Reproduce the Richard & Judy text below word for word, in full.

Selected excerpt
====
- Also known as: Richard & Judy's New Position
- Genre: Chat show
- Presented by: Richard Madeley Judy Finnigan
- Country of origin: United Kingdom
- Original language: English
- No. of series: 10 (Channel 4) 1 (Watch)
- No. of episodes: 1,129 (Channel 4) ?? (Watch)

Production
- Executive producers: Simon Ross (2001–2009); Amanda Ross (2001–2009);
- Running time: 60 minutes (inc. adverts)
- Production company: Cactus TV

Original release
- Network: Channel 4 (2001–2008) Watch (2008–2009)
- Release: 26 November 2001 – 1 July 2009

Related
- This Morning (1988–present)

= Richard & Judy =

British TV chat show (2001–2009)

Richard & Judy (also known as Richard & Judy's New Position) is a British television chat show presented by the married couple Richard Madeley and Judy Finnigan. The show originally aired on Channel 4 from 26 November 2001 to 22 August 2008, and moved to digital channel Watch from 7 October 2008 to 1 July 2009.
====
Rows
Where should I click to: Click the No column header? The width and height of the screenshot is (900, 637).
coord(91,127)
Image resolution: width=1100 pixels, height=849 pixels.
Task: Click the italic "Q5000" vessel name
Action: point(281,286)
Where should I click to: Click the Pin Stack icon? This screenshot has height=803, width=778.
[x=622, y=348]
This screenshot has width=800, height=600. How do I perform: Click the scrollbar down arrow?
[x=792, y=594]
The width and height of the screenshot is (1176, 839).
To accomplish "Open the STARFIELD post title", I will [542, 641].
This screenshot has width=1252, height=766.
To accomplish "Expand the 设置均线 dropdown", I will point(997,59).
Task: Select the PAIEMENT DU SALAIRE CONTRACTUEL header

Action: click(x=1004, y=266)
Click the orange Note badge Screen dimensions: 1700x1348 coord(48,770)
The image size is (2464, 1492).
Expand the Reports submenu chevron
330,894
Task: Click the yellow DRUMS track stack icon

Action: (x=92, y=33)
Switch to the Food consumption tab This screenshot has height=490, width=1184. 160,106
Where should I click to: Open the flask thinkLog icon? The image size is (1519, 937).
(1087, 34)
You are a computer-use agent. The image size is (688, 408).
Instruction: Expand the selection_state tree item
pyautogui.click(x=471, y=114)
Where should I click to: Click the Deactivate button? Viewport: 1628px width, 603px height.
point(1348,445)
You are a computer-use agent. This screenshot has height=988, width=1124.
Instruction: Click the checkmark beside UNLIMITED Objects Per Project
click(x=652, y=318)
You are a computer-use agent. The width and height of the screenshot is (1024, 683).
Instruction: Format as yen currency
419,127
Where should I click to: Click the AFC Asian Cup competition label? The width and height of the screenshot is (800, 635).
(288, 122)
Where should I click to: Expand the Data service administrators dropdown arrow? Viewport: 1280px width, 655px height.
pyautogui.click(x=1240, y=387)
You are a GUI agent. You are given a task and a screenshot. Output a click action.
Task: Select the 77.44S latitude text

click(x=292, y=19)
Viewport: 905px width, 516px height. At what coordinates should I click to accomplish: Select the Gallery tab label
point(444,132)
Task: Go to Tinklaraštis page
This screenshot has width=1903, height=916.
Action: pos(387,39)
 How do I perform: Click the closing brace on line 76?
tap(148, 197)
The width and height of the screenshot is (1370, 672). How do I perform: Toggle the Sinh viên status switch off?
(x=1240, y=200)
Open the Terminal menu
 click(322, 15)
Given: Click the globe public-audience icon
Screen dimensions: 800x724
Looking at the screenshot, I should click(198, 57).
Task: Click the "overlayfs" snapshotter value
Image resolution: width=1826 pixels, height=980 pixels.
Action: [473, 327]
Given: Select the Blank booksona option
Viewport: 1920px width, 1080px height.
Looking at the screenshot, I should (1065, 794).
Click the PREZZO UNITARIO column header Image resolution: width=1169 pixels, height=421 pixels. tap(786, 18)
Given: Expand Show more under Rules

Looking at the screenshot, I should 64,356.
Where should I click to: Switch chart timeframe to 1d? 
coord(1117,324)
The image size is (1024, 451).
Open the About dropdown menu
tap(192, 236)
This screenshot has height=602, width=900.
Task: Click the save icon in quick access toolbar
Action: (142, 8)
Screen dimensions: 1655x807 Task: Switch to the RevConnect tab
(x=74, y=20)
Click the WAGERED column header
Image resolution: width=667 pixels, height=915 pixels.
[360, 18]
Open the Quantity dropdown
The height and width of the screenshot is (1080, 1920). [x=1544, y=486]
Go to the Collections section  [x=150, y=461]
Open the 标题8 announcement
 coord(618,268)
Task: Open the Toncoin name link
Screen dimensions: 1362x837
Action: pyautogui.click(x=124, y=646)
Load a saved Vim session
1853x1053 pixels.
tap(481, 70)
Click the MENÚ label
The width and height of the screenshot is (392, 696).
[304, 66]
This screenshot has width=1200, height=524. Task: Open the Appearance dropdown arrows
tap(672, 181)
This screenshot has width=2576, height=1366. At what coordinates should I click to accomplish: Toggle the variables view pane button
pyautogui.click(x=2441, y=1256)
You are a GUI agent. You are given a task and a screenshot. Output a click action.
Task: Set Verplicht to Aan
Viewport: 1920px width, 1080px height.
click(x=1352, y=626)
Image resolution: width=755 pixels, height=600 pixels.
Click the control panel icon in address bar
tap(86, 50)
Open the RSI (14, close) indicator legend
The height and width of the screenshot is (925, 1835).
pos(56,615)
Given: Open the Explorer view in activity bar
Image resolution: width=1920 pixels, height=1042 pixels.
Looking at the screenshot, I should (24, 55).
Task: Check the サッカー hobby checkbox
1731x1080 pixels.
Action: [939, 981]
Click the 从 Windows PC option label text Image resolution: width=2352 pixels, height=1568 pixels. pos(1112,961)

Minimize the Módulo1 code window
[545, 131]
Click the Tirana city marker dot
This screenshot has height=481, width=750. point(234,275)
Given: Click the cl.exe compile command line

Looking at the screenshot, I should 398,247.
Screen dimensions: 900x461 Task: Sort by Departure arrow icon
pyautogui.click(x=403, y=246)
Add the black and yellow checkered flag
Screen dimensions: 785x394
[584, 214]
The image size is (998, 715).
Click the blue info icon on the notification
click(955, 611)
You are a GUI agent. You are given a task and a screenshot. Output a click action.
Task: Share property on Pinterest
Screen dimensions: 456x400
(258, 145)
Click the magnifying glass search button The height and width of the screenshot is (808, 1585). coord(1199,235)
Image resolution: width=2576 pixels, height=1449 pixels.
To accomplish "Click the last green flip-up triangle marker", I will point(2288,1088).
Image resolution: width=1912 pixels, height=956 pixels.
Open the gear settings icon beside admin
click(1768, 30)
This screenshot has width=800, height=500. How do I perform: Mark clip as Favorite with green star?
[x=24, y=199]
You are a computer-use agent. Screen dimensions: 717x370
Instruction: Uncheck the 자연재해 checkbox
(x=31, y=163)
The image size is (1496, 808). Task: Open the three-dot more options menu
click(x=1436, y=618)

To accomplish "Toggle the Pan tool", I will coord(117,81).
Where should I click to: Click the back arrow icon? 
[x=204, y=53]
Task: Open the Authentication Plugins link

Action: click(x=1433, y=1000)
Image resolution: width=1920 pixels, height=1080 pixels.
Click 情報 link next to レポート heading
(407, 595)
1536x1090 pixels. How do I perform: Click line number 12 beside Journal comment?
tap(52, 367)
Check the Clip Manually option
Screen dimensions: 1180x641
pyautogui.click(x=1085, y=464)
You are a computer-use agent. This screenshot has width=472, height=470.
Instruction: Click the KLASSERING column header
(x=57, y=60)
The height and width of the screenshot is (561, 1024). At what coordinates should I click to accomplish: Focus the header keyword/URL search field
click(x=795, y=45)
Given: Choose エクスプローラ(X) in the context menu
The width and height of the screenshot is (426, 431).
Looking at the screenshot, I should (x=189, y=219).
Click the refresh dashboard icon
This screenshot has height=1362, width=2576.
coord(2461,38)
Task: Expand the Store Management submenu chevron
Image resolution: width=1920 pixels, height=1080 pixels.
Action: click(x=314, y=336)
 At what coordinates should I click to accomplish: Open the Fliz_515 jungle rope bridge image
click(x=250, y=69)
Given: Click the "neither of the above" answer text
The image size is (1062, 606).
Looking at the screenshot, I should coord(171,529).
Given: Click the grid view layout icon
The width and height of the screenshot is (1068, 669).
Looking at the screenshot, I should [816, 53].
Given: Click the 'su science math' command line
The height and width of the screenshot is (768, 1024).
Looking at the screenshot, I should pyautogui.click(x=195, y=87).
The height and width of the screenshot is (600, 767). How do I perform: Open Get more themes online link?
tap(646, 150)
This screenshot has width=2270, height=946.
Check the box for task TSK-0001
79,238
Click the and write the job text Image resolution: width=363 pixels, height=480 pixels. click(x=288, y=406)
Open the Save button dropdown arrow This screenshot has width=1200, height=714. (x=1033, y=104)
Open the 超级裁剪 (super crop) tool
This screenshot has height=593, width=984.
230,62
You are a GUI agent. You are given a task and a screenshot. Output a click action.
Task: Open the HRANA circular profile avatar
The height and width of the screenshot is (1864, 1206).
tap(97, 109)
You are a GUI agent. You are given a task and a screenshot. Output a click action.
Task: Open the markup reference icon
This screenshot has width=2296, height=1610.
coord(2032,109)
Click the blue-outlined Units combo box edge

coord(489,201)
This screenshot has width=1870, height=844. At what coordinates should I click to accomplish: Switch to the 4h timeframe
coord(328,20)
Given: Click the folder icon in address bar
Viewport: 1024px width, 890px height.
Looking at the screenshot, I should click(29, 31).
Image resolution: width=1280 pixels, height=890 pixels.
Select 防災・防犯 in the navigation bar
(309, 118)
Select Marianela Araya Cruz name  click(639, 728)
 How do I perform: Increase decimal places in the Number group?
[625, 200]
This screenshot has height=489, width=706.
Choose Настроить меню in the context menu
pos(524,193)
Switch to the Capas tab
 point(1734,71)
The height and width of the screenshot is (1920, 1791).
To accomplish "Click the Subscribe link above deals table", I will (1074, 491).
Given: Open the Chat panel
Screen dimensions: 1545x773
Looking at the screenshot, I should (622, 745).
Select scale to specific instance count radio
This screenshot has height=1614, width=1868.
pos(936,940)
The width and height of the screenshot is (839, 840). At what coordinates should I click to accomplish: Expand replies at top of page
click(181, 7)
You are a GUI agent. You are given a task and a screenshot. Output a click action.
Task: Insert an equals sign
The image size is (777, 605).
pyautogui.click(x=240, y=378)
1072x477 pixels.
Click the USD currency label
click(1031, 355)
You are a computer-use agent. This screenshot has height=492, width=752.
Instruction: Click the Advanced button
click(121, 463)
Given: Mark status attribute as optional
====
Final result
- Also known as: Richard & Judy's New Position
- Genre: Chat show
- Presented by: Richard Madeley Judy Finnigan
- Country of origin: United Kingdom
- Original language: English
- No. of series: 10 (Channel 4) 1 (Watch)
- No. of episodes: 1,129 (Channel 4) ?? (Watch)

Production
- Executive producers: Simon Ross (2001–2009); Amanda Ross (2001–2009);
- Running time: 60 minutes (inc. adverts)
- Production company: Cactus TV

Original release
- Network: Channel 4 (2001–2008) Watch (2008–2009)
- Release: 26 November 2001 – 1 July 2009

Related
- This Morning (1988–present)

= Richard & Judy =

British TV chat show (2001–2009)

Richard & Judy (also known as Richard & Judy's New Position) is a British television chat show presented by the married couple Richard Madeley and Judy Finnigan. The show originally aired on Channel 4 from 26 November 2001 to 22 August 2008, and moved to digital channel Watch from 7 October 2008 to 1 July 2009.